Je l'ai croisée, toi aussi, probablement. Il était tard, l'heure de rentrer chez soi.
Elle était là, je l'ai vue.

Je me frayais un chemin parmi la foule, tandis que la pluie commençait à tomber, ou peut-être étaient-ce ses larmes, je ne sais pas.

Cette femme avait une allure singulière. Son visage, trop maquillé, lui donnait un air de gamine, la fille au masque, voilà comment je l'appelais. Les lèvres rouges, le cœur en sang, elle était prête à faire encore une fois, ce qu'ils attendaient d'elle. Elle le savait, elle n'avait pas le choix, obéir ou mourir, elle devait se soumettre.

« Assure-toi d'être bonne », qu'il lui disait.

Ne vous méprenez pas.
Les putains portent des masques, et les vrais putains se cachent toujours. Les putains de putains sont les plus redoutables ! Ils ont faim de chair et d'argent. Pourtant, personne n'ose jamais les toucher, parce que les vraies putains sont lâches et ont les mains sales.

00h15
Elle se hâtait, elle devait arriver. Ses talons aiguilles résonnants sur le sol, elle échappait à sa vie, fuyant son passé qui, silencieux, grignotait les larmes, les mots, et même le temps. Pauvre fille, pauvre vermine abandonnée.

00h30
La nuit ne ment pas, ou presque. À l'heure où la rue dort, les caresses, elles, aveuglent. Et la fille au masque maniait cet art subtil avec brio. Elle répétait son rôle, dans le lit de cet inconnu, « Cette fois-ci sera la dernière », qu'elle pensait (comme tous les soirs).

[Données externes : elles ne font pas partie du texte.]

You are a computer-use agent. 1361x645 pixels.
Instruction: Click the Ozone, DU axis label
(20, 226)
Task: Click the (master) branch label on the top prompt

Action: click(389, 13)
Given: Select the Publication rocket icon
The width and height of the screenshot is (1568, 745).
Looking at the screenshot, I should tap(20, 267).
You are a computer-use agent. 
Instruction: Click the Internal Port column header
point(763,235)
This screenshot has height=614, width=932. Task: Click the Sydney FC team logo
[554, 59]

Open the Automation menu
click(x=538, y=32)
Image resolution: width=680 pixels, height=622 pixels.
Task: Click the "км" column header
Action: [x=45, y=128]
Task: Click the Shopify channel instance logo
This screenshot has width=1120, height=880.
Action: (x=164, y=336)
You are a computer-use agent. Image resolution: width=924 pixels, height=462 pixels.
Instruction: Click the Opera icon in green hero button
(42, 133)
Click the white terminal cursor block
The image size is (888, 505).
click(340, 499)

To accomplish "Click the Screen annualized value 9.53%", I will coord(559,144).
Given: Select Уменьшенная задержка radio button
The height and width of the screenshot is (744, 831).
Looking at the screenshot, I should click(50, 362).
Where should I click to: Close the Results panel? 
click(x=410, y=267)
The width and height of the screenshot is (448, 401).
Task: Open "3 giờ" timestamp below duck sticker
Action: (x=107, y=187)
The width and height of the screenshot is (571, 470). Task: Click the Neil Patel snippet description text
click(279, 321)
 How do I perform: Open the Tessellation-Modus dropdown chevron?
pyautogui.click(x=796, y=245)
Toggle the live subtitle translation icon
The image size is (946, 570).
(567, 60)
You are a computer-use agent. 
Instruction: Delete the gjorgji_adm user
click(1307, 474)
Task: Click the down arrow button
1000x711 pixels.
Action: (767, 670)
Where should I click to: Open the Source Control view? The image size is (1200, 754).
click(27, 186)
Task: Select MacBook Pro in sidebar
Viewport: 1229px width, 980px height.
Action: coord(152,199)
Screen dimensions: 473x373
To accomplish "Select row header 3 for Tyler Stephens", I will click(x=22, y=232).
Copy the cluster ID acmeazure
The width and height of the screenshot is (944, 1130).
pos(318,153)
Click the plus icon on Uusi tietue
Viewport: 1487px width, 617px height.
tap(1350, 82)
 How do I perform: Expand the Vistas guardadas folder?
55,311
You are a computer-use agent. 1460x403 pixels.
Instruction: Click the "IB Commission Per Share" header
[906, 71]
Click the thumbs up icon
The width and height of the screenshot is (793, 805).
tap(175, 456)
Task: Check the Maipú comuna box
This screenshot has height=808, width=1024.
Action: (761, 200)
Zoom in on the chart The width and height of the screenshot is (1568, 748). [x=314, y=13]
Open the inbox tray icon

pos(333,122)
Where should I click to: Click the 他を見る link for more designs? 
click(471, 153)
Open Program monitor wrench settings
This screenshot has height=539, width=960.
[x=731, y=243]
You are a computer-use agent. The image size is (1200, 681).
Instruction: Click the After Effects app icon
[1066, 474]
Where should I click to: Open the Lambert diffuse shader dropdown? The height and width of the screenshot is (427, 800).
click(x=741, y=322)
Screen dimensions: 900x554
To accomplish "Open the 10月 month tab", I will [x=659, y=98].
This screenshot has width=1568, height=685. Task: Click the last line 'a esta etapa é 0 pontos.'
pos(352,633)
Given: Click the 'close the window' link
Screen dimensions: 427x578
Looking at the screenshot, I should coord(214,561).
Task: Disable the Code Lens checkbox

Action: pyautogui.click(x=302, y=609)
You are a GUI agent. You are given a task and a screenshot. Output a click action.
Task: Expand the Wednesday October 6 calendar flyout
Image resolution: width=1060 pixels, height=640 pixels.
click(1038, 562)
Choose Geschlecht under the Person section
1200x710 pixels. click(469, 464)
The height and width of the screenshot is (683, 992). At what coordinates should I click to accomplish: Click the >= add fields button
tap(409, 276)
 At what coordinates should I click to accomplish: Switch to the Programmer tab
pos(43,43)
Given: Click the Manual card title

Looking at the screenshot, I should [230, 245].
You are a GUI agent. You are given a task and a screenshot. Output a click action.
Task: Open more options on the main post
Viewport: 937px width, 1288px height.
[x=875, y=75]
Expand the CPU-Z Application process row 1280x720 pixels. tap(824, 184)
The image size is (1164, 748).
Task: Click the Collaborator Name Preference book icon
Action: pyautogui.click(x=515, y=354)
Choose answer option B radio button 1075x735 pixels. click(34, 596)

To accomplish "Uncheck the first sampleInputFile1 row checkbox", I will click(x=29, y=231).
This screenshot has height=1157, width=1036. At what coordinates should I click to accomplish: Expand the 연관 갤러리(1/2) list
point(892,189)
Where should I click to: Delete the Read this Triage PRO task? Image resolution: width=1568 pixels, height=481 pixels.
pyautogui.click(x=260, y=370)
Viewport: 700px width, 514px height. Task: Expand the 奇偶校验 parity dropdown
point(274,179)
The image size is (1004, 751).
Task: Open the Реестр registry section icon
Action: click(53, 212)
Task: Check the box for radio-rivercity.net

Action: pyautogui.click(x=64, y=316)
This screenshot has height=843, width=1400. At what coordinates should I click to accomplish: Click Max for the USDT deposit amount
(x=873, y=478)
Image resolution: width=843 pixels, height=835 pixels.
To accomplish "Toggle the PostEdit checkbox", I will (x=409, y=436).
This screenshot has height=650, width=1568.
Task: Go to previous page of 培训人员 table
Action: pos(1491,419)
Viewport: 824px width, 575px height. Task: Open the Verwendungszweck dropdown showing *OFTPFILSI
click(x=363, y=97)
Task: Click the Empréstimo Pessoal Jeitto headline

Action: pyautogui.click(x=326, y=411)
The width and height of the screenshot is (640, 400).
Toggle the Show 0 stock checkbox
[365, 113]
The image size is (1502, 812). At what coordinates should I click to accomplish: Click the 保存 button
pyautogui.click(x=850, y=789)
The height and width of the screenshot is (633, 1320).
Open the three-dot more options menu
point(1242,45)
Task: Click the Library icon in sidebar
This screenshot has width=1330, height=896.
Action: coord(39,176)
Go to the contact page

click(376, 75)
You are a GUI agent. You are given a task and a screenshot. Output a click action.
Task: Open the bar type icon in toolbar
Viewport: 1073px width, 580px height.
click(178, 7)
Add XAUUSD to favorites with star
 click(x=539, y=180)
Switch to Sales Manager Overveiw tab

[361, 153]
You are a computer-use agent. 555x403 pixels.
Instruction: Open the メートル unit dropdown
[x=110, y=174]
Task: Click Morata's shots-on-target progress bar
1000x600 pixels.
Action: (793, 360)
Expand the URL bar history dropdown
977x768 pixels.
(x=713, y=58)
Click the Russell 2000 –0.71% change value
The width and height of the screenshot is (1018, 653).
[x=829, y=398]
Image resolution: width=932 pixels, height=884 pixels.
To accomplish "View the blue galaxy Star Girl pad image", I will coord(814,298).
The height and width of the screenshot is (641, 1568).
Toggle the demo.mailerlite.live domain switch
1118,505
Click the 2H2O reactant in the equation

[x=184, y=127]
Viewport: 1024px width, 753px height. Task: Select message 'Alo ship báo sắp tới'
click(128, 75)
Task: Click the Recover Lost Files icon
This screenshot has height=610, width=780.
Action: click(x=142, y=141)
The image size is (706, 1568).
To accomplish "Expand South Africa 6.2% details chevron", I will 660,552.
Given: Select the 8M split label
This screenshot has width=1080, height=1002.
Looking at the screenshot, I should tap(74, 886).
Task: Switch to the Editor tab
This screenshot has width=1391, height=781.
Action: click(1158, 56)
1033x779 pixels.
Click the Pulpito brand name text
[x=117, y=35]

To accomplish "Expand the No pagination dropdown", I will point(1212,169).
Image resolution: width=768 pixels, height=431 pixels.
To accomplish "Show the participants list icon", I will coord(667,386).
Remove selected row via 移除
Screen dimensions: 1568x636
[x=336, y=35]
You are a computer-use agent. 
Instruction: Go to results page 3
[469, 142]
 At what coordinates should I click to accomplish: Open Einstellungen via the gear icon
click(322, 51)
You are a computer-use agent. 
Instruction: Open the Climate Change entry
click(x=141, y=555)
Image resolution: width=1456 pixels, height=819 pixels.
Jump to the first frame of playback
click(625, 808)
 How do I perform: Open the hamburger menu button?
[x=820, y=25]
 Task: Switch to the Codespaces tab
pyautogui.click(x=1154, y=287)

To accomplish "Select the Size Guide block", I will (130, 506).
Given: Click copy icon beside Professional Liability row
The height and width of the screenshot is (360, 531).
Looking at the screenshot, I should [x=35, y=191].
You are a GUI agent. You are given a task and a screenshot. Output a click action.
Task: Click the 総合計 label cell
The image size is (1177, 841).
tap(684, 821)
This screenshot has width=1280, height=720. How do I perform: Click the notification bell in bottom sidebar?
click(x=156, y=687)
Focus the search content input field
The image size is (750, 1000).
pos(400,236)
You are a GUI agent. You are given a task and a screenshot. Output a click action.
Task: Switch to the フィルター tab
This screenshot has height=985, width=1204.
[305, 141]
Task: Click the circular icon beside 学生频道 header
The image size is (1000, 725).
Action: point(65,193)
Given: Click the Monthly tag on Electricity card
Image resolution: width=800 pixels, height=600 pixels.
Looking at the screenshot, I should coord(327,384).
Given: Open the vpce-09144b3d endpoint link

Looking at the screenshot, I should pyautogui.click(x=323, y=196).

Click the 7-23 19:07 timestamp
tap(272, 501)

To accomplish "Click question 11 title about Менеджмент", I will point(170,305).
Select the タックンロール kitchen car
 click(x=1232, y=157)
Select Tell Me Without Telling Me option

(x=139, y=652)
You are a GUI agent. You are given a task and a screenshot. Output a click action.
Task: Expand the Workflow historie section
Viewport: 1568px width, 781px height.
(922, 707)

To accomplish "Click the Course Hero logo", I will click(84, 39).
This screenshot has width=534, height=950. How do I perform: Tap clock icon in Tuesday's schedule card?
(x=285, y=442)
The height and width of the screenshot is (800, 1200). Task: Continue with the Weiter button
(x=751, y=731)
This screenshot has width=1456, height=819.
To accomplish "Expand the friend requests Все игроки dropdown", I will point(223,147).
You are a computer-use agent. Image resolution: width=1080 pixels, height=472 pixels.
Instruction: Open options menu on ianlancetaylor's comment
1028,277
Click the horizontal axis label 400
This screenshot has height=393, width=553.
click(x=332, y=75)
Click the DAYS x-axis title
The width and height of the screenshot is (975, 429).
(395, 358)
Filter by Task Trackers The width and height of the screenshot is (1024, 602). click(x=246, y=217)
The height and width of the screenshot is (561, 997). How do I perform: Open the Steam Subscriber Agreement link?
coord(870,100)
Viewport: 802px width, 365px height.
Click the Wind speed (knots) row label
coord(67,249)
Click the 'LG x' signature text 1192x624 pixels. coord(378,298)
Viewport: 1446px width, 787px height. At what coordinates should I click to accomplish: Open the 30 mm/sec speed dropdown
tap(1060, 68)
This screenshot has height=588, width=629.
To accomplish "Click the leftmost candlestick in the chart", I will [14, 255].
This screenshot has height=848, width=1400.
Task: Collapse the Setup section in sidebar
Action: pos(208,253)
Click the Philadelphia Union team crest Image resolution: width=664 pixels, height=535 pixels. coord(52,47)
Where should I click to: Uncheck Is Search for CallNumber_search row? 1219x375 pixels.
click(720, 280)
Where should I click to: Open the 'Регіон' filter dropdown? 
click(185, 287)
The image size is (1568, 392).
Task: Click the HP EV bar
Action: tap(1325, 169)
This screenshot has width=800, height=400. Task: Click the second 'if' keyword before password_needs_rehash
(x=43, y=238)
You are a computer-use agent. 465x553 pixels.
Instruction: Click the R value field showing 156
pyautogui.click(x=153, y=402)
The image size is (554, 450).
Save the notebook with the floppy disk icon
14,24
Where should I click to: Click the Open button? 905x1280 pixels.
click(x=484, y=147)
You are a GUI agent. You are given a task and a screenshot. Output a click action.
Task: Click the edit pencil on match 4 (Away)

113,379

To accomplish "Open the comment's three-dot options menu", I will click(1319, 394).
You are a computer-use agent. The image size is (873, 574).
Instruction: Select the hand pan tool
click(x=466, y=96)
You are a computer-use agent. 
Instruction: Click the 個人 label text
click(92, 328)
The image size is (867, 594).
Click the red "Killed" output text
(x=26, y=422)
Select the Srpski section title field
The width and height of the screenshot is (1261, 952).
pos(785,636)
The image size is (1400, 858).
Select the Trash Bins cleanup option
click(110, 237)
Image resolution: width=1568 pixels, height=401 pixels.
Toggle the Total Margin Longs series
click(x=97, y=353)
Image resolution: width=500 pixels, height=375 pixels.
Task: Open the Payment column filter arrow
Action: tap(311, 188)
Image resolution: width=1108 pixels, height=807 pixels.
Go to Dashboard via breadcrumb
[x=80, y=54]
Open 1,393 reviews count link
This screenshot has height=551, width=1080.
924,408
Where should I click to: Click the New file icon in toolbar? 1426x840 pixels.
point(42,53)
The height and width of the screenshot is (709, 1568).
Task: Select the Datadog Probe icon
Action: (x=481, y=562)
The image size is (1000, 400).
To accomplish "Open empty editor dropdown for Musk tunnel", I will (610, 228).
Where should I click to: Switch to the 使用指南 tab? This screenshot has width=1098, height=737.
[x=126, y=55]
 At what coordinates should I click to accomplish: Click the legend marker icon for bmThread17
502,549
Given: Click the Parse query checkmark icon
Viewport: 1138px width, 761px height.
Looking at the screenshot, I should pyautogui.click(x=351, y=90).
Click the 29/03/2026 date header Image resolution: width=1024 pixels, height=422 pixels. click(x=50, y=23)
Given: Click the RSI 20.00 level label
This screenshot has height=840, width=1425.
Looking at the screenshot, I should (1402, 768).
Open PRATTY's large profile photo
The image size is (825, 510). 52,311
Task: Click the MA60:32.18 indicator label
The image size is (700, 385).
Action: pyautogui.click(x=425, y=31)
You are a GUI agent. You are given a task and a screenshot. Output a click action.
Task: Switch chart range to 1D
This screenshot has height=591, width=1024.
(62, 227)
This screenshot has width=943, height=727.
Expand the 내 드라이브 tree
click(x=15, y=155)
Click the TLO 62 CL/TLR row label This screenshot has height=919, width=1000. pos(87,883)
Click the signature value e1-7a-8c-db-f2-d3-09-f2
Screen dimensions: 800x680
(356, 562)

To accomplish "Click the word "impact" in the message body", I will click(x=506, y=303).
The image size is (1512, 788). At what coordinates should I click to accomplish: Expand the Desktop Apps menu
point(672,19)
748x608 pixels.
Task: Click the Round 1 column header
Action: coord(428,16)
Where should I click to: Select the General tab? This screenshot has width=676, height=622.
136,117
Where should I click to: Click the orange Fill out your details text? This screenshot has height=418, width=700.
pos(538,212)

Et parce que la vie est parfois trop dure à supporter, elle préférait s'imaginer la regarder. Parce qu'être une putain n'est pas facile à accepter.
T'y as pensé toi, à la honte qu'elle ressentait ?

Comédienne, voilà ce qu'elle avait toujours rêvé d'être. Spectatrice de sa propre vie, elle observait les scènes défiler. Comédie tragique ou tragédie comique, elle savait bien que tout n'était qu'un jeu. Un putain de jeu, pour des putains, exploitées par des putains de putains. Que c'est amusant !

Pourtant, son regard fixe la trahissait, la fille au masque jouait un rôle. Sa vie n'était qu'une subtile mise en scène.

00h40
« Toc Toc Toc » La porte s'ouvre. La maison est belle. Un homme au sourire gras vient lui ouvrir. « Entre ma jolie ». Ouf, pensait-elle, il n'est pas si laid aujourd'hui.
Elle comptait dans sa tête. Un, deux, trois...
Trente, trente et un... Cinquante. Fin.
Celui-là était mauvais.
Elle lui sourit, puis se rhabilla.

00h44
Ce soir-là, la fille au masque jouissait de tristesse et simulait sa joie.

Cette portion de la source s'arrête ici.